Solved My 2023 Platform Crisis
OxygenXML FTW
I faced a bit of a platform crisis over the summer.
For the past several years I've been using OxygenXML to generate our help documentation. I genuinely like this tool. It's the most affordable and customizable of any I've found out there, and it's produced by a passionate team of developers who are always working to improve it.
That said, it is not the best website builder. And to be fair, it's not meant strictly as a web publishing tool like a static site generator or WordPress. It is designed for omnichannel publishing ("write once, publish anywhere").
Because my company doesn't produce user documentation in multiple formats, a CCMS is both overly complex and overly powerful for what we need. That led me to test out MkDocs a few months ago.

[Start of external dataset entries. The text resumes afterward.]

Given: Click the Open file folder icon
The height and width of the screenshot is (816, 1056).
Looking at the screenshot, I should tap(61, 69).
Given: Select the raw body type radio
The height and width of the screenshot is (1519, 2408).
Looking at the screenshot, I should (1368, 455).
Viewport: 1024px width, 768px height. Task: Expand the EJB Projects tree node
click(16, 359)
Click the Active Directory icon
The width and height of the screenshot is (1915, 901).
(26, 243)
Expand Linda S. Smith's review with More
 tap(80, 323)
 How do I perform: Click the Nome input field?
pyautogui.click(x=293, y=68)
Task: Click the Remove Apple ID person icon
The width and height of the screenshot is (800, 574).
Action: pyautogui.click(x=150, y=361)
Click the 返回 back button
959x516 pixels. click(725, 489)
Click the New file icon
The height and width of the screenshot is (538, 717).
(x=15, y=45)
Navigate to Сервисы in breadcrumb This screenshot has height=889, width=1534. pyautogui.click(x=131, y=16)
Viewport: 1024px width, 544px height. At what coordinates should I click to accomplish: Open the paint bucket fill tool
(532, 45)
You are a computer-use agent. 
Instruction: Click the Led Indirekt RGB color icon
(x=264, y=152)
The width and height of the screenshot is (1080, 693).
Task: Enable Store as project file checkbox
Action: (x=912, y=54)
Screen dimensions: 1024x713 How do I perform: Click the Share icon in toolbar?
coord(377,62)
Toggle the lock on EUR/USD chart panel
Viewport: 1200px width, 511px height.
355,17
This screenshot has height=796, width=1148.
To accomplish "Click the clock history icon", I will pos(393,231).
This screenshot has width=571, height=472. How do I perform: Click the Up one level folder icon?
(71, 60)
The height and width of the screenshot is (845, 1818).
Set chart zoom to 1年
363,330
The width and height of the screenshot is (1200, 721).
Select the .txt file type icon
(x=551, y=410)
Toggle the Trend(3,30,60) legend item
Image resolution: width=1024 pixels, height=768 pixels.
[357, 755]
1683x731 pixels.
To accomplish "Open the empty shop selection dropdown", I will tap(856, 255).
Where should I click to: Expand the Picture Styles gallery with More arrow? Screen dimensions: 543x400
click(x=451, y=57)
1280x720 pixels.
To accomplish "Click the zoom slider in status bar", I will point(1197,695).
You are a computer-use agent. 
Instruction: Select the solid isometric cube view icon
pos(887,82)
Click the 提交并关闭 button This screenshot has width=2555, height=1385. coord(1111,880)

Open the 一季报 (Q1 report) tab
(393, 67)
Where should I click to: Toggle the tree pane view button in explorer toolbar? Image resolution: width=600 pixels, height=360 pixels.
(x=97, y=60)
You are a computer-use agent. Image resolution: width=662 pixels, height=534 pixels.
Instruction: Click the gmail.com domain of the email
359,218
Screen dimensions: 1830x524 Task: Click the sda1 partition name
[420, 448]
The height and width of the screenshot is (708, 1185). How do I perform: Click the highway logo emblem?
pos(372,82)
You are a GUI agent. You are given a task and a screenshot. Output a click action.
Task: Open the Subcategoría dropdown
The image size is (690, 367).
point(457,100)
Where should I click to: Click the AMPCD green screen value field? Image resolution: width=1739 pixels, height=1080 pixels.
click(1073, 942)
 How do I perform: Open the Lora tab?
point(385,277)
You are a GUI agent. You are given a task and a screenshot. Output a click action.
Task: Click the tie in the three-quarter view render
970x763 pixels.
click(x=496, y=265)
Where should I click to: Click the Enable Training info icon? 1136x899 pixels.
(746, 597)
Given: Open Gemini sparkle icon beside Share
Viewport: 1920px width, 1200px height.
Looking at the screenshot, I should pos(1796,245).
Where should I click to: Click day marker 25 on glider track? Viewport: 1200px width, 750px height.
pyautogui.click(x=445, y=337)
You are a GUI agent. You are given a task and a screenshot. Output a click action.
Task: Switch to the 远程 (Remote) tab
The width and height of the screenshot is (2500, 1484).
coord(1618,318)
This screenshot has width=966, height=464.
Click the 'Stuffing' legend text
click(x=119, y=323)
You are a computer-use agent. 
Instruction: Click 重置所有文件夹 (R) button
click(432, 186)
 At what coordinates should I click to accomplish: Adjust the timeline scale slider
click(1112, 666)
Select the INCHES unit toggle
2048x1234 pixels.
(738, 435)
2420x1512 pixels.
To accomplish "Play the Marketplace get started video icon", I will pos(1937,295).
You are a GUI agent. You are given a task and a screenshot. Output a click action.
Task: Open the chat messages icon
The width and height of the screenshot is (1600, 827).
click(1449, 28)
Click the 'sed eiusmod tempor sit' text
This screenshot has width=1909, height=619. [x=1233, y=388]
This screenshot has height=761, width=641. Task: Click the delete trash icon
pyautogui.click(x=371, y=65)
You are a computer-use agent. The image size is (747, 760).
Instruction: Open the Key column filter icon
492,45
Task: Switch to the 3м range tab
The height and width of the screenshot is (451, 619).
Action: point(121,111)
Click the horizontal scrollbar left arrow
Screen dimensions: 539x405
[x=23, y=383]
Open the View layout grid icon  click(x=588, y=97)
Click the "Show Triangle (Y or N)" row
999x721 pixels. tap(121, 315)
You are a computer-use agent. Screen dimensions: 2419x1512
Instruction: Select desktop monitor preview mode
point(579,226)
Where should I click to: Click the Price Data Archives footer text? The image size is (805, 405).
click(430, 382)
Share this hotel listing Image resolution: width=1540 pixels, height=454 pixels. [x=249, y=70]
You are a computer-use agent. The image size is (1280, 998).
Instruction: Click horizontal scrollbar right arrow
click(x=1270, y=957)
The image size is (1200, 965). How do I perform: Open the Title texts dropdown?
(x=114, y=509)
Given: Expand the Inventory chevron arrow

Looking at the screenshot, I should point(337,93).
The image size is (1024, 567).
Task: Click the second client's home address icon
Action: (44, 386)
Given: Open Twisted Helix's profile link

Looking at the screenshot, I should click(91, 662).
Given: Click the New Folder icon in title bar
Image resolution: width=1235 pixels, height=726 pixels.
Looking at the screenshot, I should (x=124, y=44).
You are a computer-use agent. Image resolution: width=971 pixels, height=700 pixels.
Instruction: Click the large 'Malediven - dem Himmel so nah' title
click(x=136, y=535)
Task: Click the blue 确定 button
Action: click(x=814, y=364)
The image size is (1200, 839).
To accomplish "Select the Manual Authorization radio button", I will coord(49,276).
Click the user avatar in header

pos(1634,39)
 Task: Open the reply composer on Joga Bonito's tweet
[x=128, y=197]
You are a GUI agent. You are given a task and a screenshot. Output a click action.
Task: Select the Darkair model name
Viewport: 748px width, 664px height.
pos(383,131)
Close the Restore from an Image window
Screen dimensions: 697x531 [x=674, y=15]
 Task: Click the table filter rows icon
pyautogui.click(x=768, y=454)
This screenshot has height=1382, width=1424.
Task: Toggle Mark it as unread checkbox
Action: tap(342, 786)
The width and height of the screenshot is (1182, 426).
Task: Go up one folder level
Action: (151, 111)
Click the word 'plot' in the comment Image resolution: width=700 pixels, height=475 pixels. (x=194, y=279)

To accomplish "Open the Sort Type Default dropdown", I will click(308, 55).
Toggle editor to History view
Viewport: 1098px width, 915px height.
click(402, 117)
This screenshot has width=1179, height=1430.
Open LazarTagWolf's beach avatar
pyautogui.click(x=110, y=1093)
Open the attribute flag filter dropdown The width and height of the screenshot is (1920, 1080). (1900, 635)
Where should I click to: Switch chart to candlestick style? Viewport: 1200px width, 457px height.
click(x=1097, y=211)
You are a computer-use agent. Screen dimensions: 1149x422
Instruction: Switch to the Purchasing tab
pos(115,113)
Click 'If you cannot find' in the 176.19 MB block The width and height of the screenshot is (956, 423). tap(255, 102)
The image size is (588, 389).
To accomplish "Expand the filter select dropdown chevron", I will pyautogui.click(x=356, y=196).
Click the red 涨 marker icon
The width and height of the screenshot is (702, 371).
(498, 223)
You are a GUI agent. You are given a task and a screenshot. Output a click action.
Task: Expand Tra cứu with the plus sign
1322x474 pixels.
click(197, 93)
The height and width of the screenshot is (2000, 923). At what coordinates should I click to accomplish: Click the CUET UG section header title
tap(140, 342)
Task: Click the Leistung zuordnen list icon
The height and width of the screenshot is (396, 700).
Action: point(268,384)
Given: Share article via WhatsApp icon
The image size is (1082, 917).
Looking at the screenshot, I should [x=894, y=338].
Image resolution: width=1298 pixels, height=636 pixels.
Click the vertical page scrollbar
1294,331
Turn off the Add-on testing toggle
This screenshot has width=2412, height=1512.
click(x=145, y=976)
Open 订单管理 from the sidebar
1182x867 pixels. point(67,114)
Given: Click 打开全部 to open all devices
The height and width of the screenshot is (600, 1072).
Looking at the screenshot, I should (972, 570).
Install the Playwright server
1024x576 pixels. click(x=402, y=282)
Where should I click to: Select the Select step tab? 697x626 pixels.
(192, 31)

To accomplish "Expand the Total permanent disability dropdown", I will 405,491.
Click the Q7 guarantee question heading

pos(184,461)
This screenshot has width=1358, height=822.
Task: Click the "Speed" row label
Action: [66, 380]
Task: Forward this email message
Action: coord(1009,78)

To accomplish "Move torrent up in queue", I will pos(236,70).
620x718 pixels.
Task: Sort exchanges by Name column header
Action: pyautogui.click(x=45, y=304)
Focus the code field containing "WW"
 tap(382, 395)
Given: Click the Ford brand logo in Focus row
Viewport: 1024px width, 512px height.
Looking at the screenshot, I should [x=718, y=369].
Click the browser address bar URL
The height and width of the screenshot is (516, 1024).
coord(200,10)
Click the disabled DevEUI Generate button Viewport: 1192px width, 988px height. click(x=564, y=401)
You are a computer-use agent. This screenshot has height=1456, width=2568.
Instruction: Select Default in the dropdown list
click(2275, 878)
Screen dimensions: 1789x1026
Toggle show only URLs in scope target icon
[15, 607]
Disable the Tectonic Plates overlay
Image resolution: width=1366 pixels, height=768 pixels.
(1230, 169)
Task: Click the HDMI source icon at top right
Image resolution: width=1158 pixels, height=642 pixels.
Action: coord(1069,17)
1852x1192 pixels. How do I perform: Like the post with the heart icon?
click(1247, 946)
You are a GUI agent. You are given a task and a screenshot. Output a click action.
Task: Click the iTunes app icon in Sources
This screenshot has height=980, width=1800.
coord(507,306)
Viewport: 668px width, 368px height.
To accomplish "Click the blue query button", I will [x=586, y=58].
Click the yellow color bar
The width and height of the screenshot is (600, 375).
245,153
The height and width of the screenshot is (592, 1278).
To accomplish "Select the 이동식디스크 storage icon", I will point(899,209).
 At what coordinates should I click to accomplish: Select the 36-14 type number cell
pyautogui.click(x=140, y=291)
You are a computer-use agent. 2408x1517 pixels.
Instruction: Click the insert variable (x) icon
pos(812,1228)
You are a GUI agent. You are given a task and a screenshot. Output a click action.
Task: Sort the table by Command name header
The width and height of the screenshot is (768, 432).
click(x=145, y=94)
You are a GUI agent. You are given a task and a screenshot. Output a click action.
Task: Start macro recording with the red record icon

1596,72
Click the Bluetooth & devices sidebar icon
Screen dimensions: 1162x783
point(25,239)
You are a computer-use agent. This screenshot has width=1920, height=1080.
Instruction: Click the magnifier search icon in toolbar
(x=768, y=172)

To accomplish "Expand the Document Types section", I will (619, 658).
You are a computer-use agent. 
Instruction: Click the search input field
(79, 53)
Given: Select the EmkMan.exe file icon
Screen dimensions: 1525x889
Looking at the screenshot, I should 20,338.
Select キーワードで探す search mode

My goal was to remove the XML layer between my content and web output and reduce the complexity in our back end processing.
However, it came to my attention recently that structured content, namely XML/DITA, is well-positioned for emerging technology like AI and chatbots, and that settled it for me.
I'm going to continue using OxygenXML and by extension, DITA, but I'm going to use it better.
Specifically I plan to leverage:
- Metadata
- Audience filtering
- Content reuse (e.g., keyrefs)
- Created and revised dates
These features will improve personalization, content updates, and content management, among other things.
I'm also going to work harder at customizing WebHelp templates and output.